§ YOUR ASSIGNMENT
Leave the pictures in the listing below aside and reproduce exactly the lines starting with the one with "Contract Services (1023, 1624)" and going on through the one with "Testimonials (134, 1367)", both ends included.

═══ PROVIDED RECORDS ═══

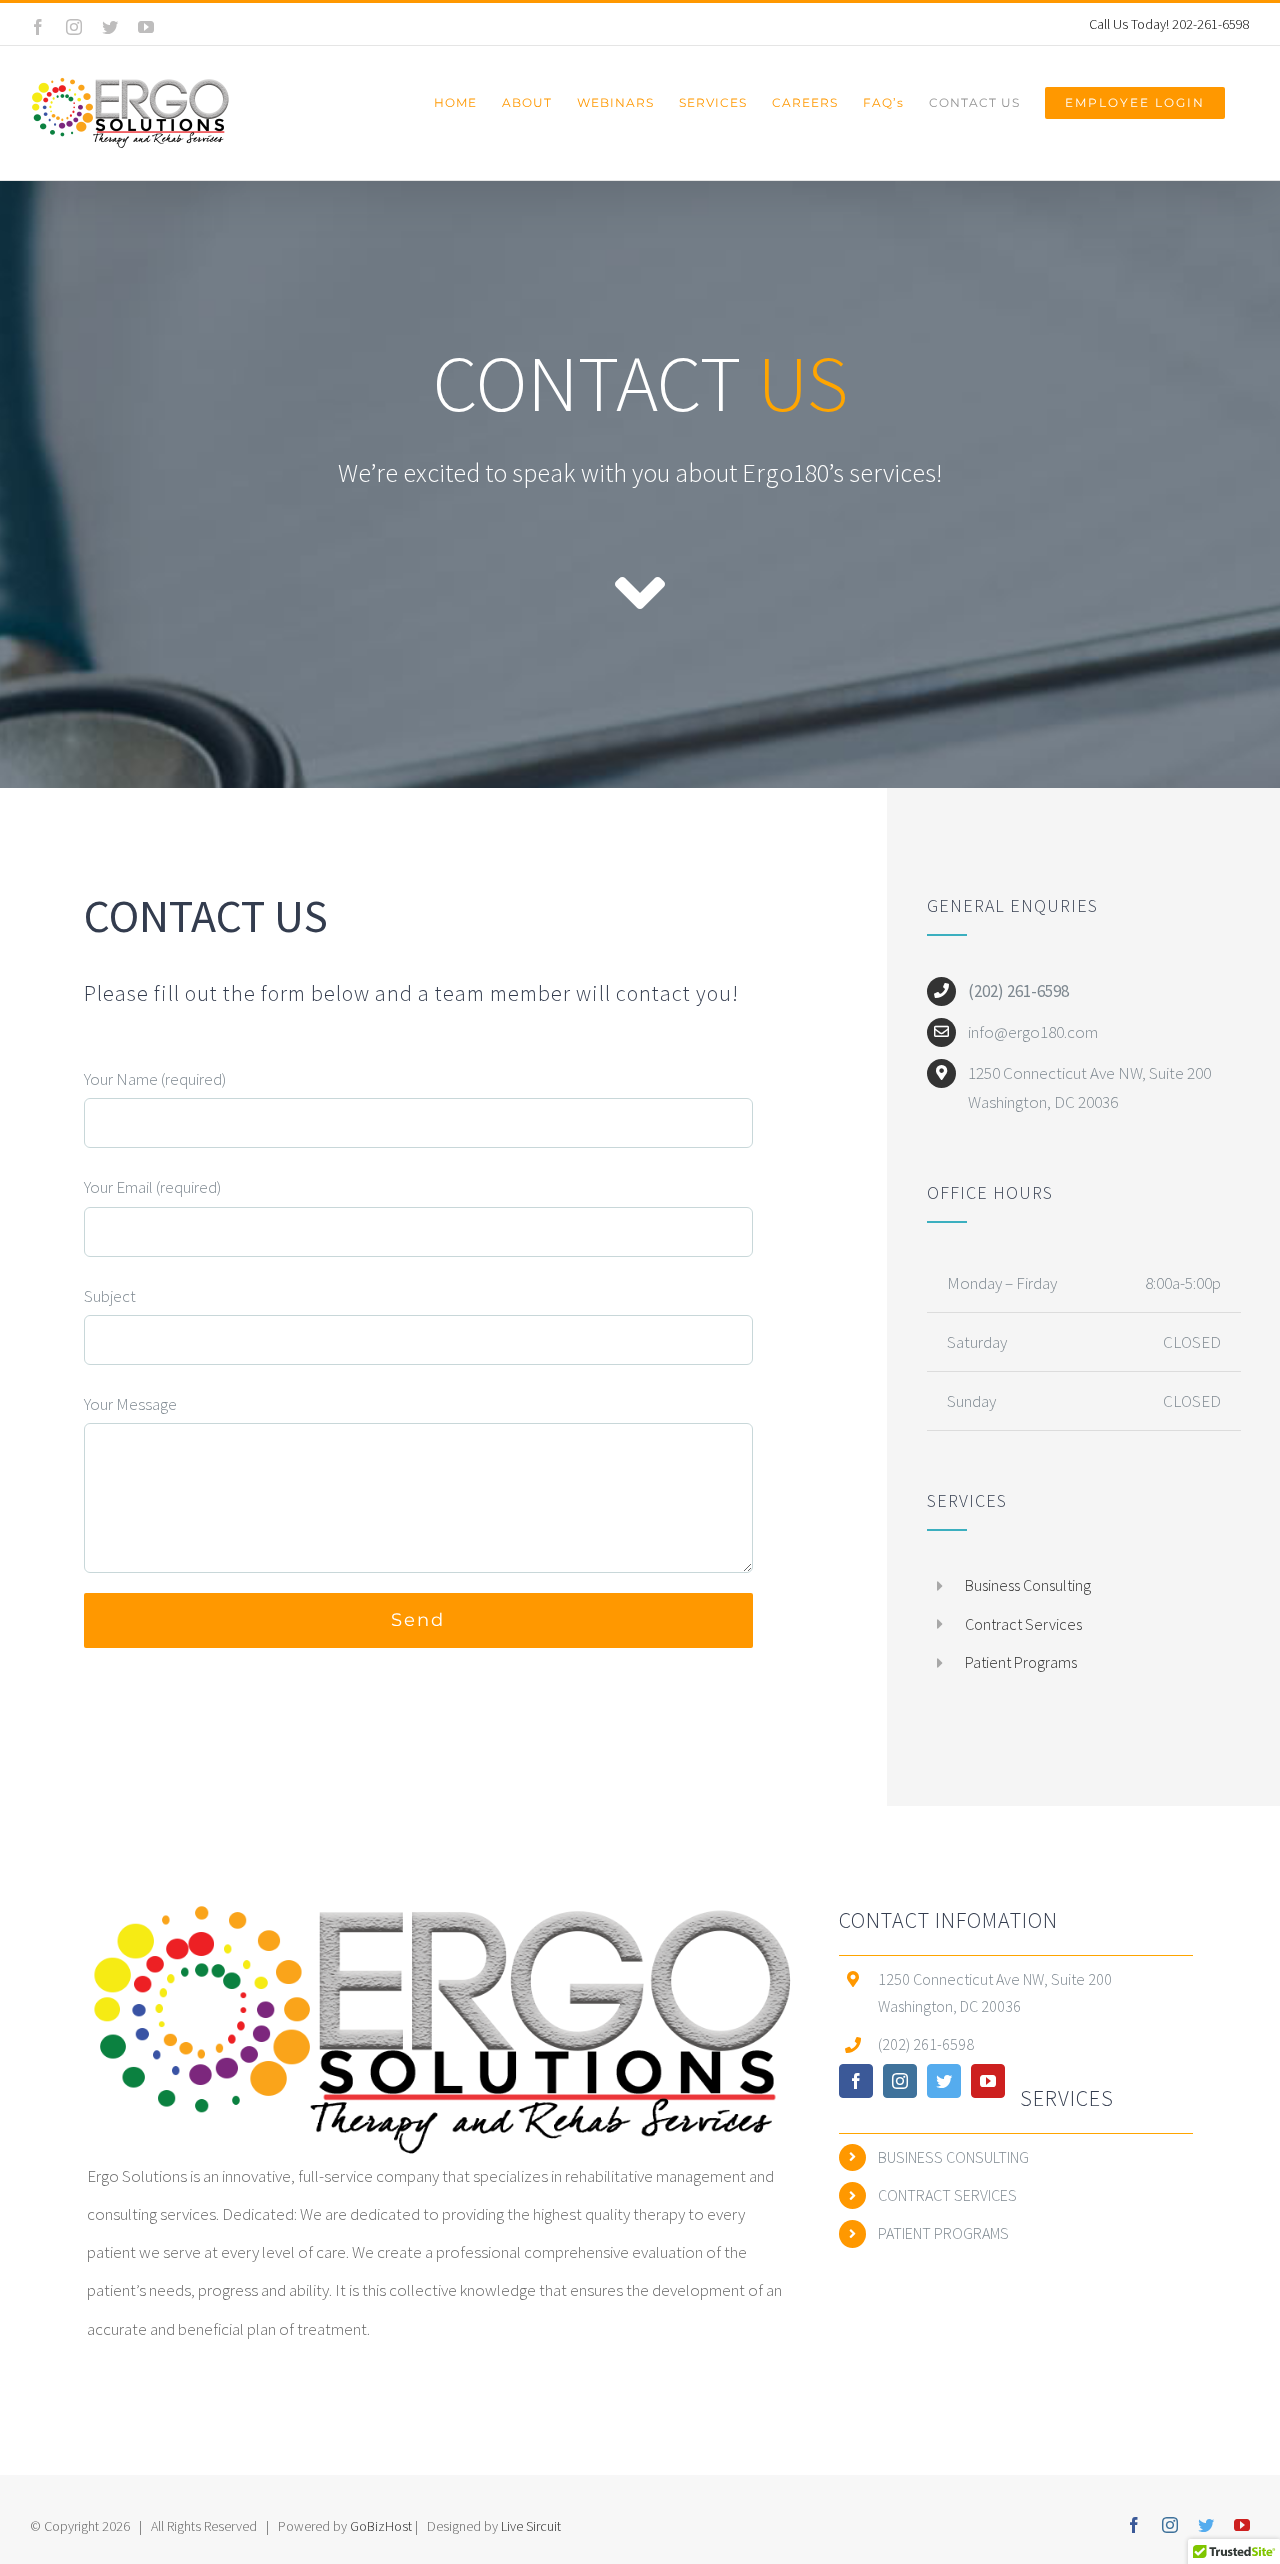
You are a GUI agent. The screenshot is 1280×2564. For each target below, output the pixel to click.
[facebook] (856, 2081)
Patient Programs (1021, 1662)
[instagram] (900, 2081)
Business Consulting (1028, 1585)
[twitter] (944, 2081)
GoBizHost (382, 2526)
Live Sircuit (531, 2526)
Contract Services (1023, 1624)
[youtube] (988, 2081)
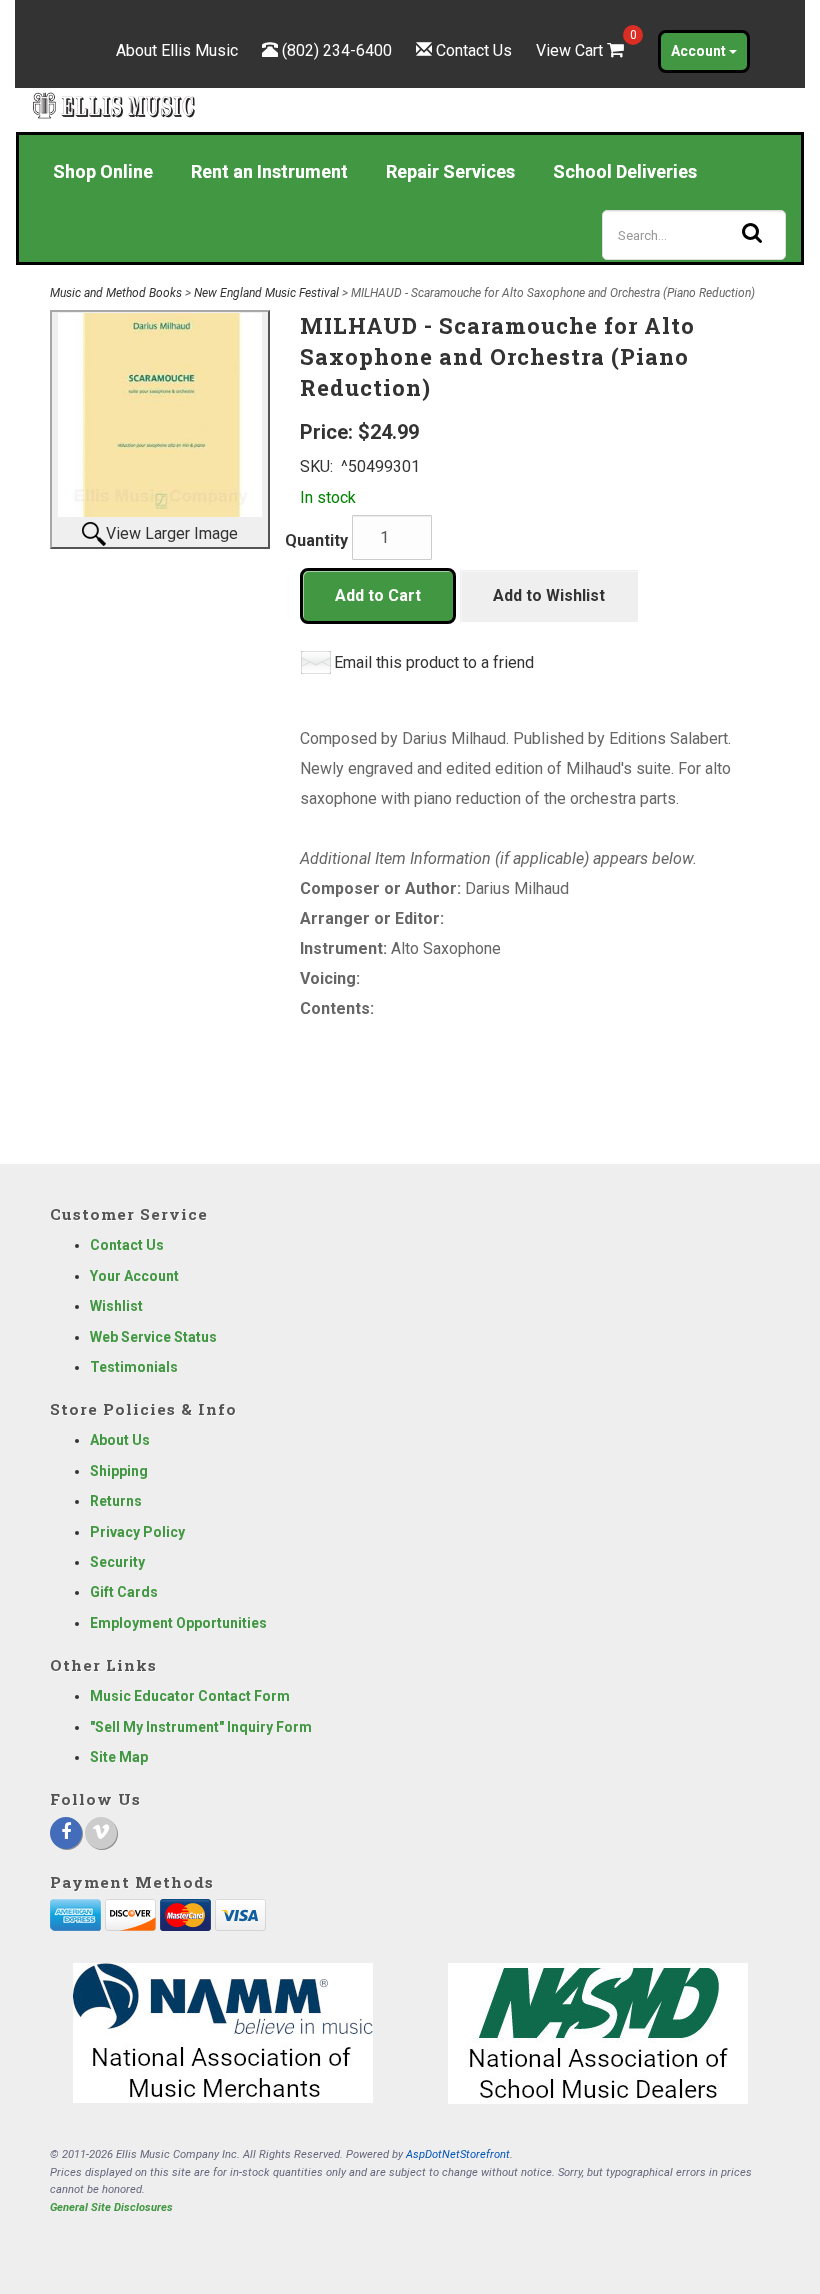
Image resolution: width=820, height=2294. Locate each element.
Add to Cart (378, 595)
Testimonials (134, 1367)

═══
═══ PROVIDED RECORDS ═══

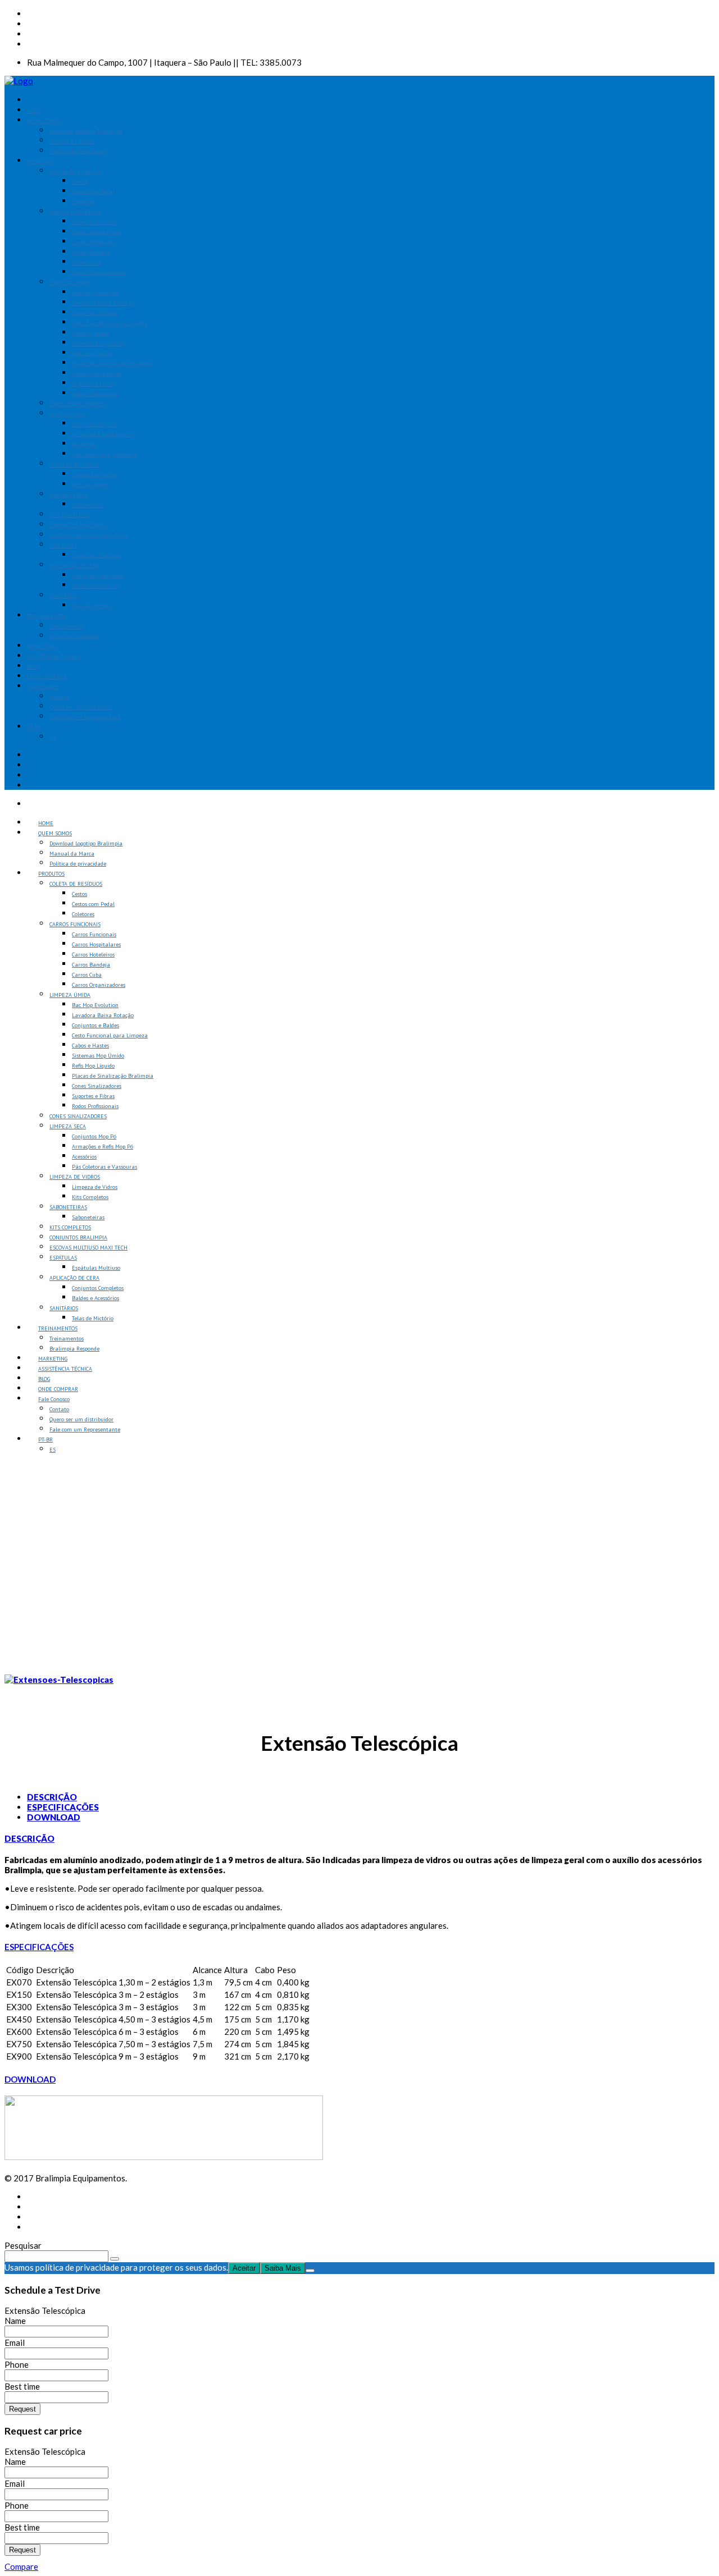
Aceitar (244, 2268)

═══

§ WRITTEN SOLUTION
Contract Services (1023, 1624)
[youtube] (988, 2081)
Image resolution: width=820, height=2294. Locate each element.
Add to Cart (378, 595)
Testimonials (134, 1367)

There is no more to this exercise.